Every line in this volume has heft and has been examined before being placed on the palette for our aesthetic delight.  Thus, all 25 poems take us into the heart of painful experiences and expose us to momentary transcendences; Esposito draws us to them by his aphoristic brevity and brilliance.  Ralph Nazareth’s deeply engaging introduction that underscores his editorial function as midwife to the birth of this book complements Esposito’s insistent theme of love.

Esposito ponders the meaning of love, what it can endure, what makes it crumble, what makes it constant. Love’s grand test is when we are engaged 24/7 with the other—a lover, a friend, a parent. In inquiring about the quality of love and its survival, Esposito goes way beyond the “confessional” poet and presents us with the bones of human love and loss, their wounds and iridescence, our failures and our faltering steps toward knowing. Such honesty and courage to look at things as they are is rare in contemporary American poetry. Esposito bridges philosophical questioning, emotional intensity and artistic attention to detail. The result is a stunning and spare work that cannot be ignored.

Is marriage just “two thin / ribbed chests pressed against each other” or is it possible to be like “the sunrise”—“distance without confusion?”  When we suffer from an illness, why do we isolate ourselves and stop loving our partner? How do we reach beyond our illness and reach across to kiss the one we love?  The winter months are endured with an argument not to let the bones lie “paling in the slant, spring sunlight / beside an empty garden.”
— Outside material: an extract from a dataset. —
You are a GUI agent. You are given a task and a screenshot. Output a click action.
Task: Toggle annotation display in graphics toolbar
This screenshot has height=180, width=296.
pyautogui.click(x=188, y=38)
For Esposito, the dislocation of the outer world is not separate from our private darkness.  The carnage outside is seamless with the carnage within; the winter that the loons fly to also steals into a marriage; the obscenity of pornography is no different from anorexia; bin Laden’s murder is simultaneous with the end of love. The poems relentlessly search for God, “miniscule” or “unnoticed”. Tested again and again through multiple deaths and rebirths within a life that is drawing closer and closer to death, the poet despairingly asks, “Where the hell is spring?”

A poem of affirmation, “Bones” is at the heart of the book: “The homunculus listens” and hears that there is “no perfection more perfect than a malformed body,” and that love is “a knotted, purple, nameless, strange affliction.” If love is a disease that we live with, then our faith too is an affliction. Declaration is a voice of longing at the border of exile and belonging, between existentialist despair and finding a home reconciling oneself to love within the pain and our devastating shortcomings.